I do things a little differently most of the time. For example, when I was in college I decided to major in history and become a history teacher.
I’m sure that sounds perfectly reasonable to the average person, but the thing about the field of education is that it’s not always reasonable. You see, if you want to become a teacher, you’re supposed to go to college to learn how to teach and maybe also learn a little about your subject area. So, I did it backwards.
I was technically in a prelaw program because that’s what was interesting to me and I had a minor in social sciences because philosophy and ethics are fun.
Happily, all of these subject areas are also ideal if you want to have a solid foundation in historical concepts and methodology - things I’d have missed in a traditional education program.
The whole time I was working on my degree I was told by pretty much everyone that it wasn’t the way to get a job in education.

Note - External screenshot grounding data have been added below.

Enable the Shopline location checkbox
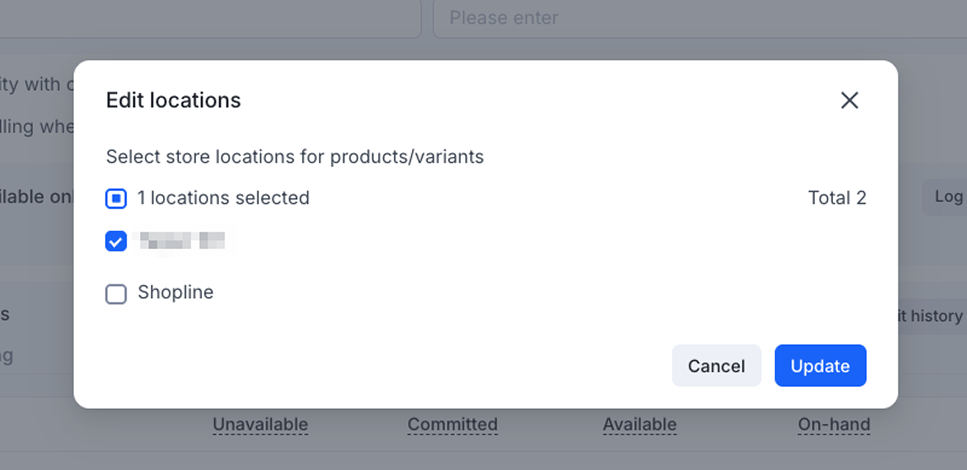The image size is (967, 470). tap(116, 294)
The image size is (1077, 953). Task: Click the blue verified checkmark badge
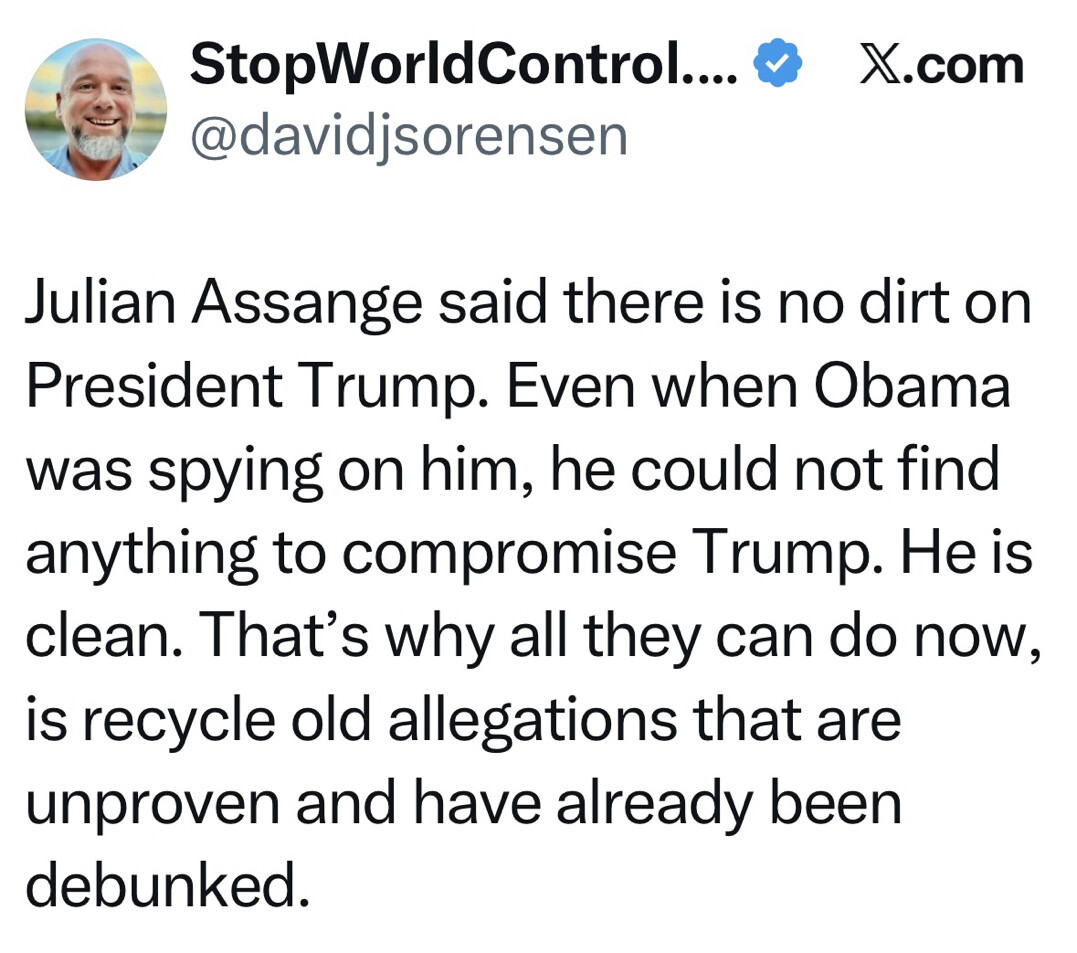tap(777, 65)
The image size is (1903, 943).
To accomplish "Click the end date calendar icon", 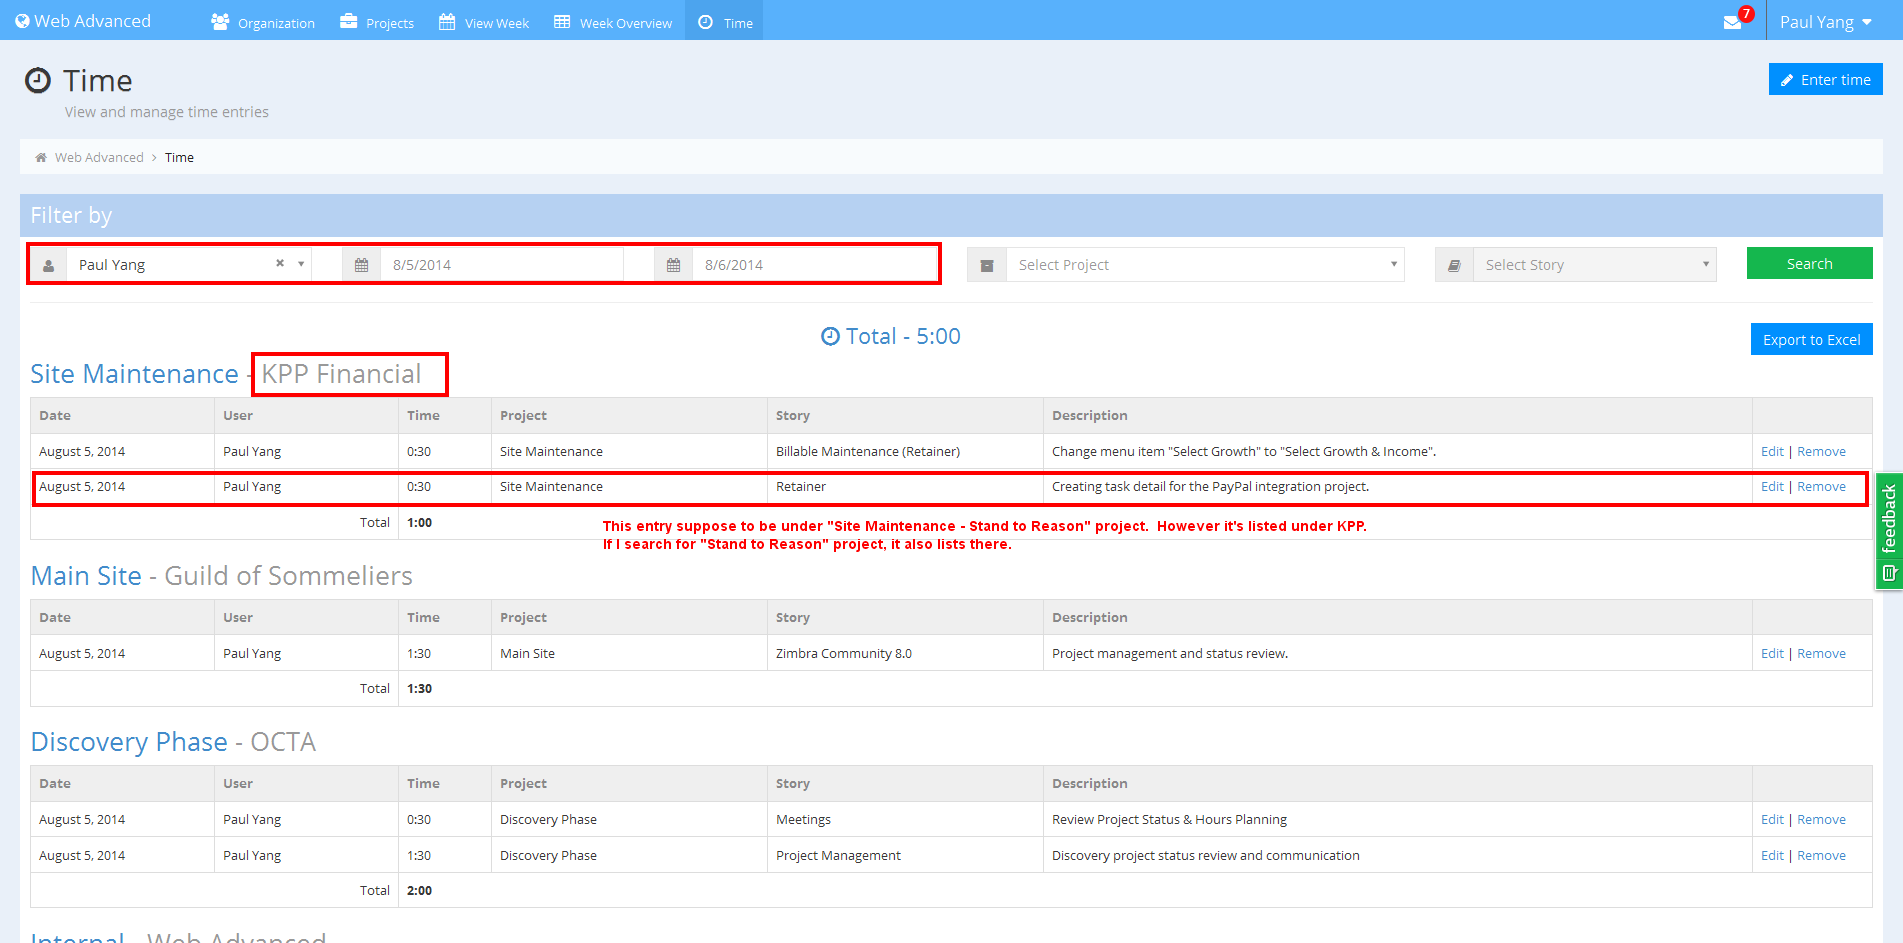I will pyautogui.click(x=674, y=265).

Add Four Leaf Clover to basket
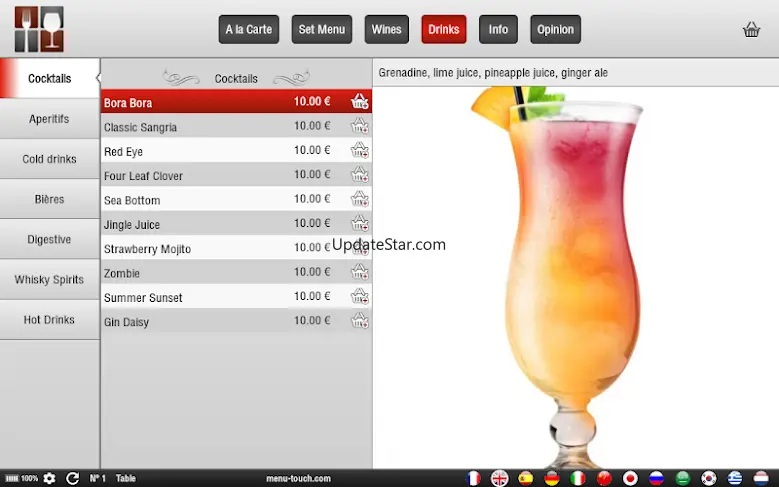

Schools wanted teachers who were certified and you got certified in this one particular way - teacher education.
I decided that was dumb and it made way more sense for a teacher of civics and history to have expertise in the subject area rather than in how to grade and control a classroom.
As it happens, I was able to start teaching immediately upon graduation. But without any teaching experience, I was placed in a high-risk school full of students who weren’t welcome in public schools anymore. No benefits and a lower salary. It was for sure the most challenging teaching position I held and it was also one of the best learning experiences.
I realized I couldn’t circumvent the system and went back to work on a graduate degree in curriculum and instruction in order to earn the credits I needed to receive a permanent teaching certification and a more mainstream teaching job - by which I mean better hours, facilities, pay, and benefits.
The moral of this particular story is that you can do it your own way but it may not work out exactly as you planned, and that’s ok. You just keep going and trying again.
My undergraduate degree worked out for me in that I began teaching upon graduation and continued teaching until I decided to leave the field.
It didn’t work out so well in that I had to go back for a graduate degree to become fully certified. Well, that’s not entirely true. I only needed a handful of credits but I didn’t see any reason to go back to school and not get something more permanent from the experience.
To top it all off, I was in a classroom for only seven years and mainstream education for ten. That’s right. Two degrees to do a job that I’ve been not doing it for longer than I did it. Kind of.
The bigger lesson was that I didn’t really want to be a lawyer - although I love the law - or a teacher - even though I love teaching.
What I discovered I really loved doing was immersing myself in history and philosophy and helping others learn to think critically.
Honestly, my favorite part of every school year was when we’d get to the section on economics and I’d get to explain that money had no intrinsic value. Super fun for me to watch the little minds explode with the implications of what that meant. That might need to be its own podcast.
Or helping co-workers see how it was their thoughts that were driving the problematic student behavior and how easy it was to fix it once they could see the problem.
But in what world can you find a job where you get to teach critical thinking, personal responsibility, and also nerd out on philosophy and history - oh wait. That would be life coaching.
The thing is, life isn’t just about flying. There is value in the falling and in the failing. You have to be willing to fail over and over again to get to what you truly want without making it mean anything other than you haven’t reached your goal - yet.
If you’re willing to try everything, you’ll have so many more opportunities to fly, fall, fail, and fly some more.
This week’s episode is inspired by Try Everything by Shakira.
From the song:
Birds don't just fly
They fall down and get up
Nobody learns without getting it wrong
I won't give up
I won't give in till I reach the end
And then I'll start again
No, I won't leave
I want to try everything
I want to try even though I could fail
Do you think success is better than failure? Why? What seemed like a total fail at first only to later be one of your best flying lessons? What seemed like you were flying right up until you crashed? How do you feel about the prospect of failing?